I have only had the opportunity one time to play a character that I defined as life changing, and quite honestly I was almost convinced I would ever get that chance again. I had somewhat happily settled into my acting life of portraying ‘wives, sisters, hand maidens-who sometimes offer comic relief, and ‘other’.
That all changed one fateful yet beautiful day in May, when Rowen Haigh Mahoney approached me about being in a workshop production of a new play called Thunderbodies written by an old friend of hers, Kate Tarker. I told her I would do it before I even read it- I was that acting hungry. She sent me the script via email and told me to look at the role of The President. I read the play, loved it and remember laughing whilst thinking to myself “Thank heavens she asked me to play The President and not Grotilde… That character is crazy.”
Two weeks later Rowen sent me an email telling me she would like to cast me as Grotilde. My heart sank and started beating faster all at the same time. To quote Grotilde, I thought to myself “Who am I to be so fabulous and wonderful? Who am I to have such power?” I closed Safari, shut my laptop down and stood up. I sat back down, opened the computer and logged back into my email. Yup. It was true. I was to play the role of Grotilde- if I wanted her, she wanted me. The doubt that plagues every woman rang in my ear “Who am I?” Over the next few weeks I would love to say that I scoured every word and dove into this fierce character, but that would be lying. I was terrified.
About a week before we started rehearsals I sat myself down in front of the mirror. I had recently read a book on creativity called “Big Magic” by Elizabeth Gilbert. In it, she says:
“Do you have the courage? Do you have the courage to bring forth this work? The treasures that are hidden inside you are hoping you will say yes.” With that idea in mind, I promised myself that I would give everything to this fierce, ballsy, fantastical woman named Grotilde. I chose not to judge her, not to refer to her in negative terms, but instead love her. I would give her everything I had in me even though I felt as though my best hardly reached her worst. Our fearless director Rowen executed our rehearsals with such patience as did my fellow actors while I stumbled, fell, discovered and blossomed. As Grotilde began to grow so did I.
You see my dears, when asked by the fabulously courageous Ashley Popio what I learned by being a part of the Women’s Theatre Festival, I found myself overwhelmed with how much the opportunity changed me. I wish in a way I could be a little less selfish and tell you that Thunderbodies changed the audience members that attended our shows deeply, but I am not sure if that’s true.
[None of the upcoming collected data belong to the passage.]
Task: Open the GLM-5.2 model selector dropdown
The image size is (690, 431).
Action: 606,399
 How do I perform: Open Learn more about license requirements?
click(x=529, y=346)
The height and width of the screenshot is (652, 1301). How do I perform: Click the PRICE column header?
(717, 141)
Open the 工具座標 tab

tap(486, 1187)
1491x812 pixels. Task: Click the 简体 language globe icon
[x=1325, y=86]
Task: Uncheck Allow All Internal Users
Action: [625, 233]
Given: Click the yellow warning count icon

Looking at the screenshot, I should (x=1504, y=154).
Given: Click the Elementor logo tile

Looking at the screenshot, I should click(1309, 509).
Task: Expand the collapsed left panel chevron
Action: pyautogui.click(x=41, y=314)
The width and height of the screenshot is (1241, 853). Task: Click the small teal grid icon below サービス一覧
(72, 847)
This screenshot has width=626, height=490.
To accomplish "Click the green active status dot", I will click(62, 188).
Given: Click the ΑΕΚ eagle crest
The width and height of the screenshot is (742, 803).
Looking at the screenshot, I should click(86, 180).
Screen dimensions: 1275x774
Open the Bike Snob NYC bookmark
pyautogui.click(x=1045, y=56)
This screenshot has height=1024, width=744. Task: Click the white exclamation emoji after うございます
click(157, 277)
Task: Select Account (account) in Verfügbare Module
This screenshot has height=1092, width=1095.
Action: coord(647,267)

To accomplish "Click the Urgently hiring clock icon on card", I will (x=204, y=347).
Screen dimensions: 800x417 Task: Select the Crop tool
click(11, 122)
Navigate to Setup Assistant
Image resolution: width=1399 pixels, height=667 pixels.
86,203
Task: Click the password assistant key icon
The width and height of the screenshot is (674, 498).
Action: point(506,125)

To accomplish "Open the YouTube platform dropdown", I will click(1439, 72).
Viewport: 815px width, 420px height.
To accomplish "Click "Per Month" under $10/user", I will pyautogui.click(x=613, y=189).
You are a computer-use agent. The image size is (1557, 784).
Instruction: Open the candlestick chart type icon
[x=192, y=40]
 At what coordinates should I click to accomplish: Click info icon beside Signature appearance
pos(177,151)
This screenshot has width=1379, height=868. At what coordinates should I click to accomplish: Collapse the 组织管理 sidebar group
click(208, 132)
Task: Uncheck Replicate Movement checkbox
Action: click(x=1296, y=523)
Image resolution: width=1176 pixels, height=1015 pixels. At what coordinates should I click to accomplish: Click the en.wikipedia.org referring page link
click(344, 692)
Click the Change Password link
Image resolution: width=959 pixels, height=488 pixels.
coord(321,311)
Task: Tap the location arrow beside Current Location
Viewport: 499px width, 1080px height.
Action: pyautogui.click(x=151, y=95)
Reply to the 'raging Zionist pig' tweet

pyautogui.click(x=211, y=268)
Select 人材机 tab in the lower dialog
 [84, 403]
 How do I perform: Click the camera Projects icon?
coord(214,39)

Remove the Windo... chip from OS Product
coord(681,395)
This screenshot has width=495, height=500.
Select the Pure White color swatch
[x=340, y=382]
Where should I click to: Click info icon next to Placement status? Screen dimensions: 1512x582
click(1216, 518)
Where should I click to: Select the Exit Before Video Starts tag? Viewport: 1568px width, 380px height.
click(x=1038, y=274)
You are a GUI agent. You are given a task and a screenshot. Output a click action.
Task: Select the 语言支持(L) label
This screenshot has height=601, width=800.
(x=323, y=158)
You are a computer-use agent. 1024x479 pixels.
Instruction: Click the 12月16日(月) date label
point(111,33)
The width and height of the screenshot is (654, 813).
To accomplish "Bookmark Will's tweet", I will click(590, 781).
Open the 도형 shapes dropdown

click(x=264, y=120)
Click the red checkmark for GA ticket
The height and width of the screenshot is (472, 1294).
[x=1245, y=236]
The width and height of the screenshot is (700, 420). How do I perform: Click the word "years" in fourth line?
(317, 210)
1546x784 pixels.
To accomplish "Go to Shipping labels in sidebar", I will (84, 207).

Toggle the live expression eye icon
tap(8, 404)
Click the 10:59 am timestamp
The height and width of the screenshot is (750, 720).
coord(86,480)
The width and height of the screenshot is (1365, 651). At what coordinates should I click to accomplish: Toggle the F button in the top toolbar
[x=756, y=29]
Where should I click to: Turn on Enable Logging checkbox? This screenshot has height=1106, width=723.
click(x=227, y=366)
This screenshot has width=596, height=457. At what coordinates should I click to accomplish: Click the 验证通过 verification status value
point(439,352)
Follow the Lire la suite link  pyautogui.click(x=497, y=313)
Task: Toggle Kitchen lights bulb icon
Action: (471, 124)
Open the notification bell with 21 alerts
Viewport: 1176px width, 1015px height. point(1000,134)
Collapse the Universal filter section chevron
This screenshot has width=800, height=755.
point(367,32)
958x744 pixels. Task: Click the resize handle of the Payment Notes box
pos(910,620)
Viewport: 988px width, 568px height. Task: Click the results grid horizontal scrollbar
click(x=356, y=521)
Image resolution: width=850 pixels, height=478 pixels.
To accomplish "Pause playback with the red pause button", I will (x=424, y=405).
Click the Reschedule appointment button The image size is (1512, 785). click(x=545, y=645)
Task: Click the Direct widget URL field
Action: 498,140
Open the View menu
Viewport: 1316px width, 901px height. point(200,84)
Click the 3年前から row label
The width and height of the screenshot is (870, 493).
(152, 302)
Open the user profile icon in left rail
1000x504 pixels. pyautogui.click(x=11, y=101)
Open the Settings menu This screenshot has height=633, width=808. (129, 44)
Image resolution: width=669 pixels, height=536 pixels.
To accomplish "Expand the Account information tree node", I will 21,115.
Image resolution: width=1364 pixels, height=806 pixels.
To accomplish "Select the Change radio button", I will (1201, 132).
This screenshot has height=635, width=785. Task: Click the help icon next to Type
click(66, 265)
What I do know for sure is that because one woman (Ashley) had an idea to empower other women, my life has been changed. Before Grotilde I had been called back for the part of a young woman who seduces an elderly man (gross), and before that, a prostitute. I had just sat through three movies within a week starring an all male cast, where the only women were strippers or nagging mothers. I was exhausted by the societal limits that were thrust upon me.
Thunderbodies was a crazy ride. Quite frankly, a ride I terribly wish more people had been able to experience. I loved my fearless cast, crew and director… and I loved my sweet Grotilde.
Through WTF I had the opportunity to speak words written by a woman, that were directed by a woman, that featured phenomenal men and women. I learned that I am powerful. There is nothing about my body to be ashamed of- it all has it’s purpose and that is power. I learned that I can be sexy and intense and terrifying and funny and horrible and amazing all at once. That femininity has as much power as masculinity. That I don’t need to be anything for a man, just as a man does not need to be anything for me. I am of infinite worth on my own accord.
Post WTF I have found a renewed passion for telling the stories of flawed, interesting and unique women. I’m overwhelmed by the immense amounts of stories that are not being heard… stories about women, by women and for women.
As Elizabeth Gilbert says “Life is short and rare and amazing and miraculous and you want to do really interesting things and make really interesting things while you’re still here. Bringing those treasures to light takes work and faith and focus and courage and hours of devotion, and the clock is ticking, and the world is spinning and we simply do not have time anymore to think so small.”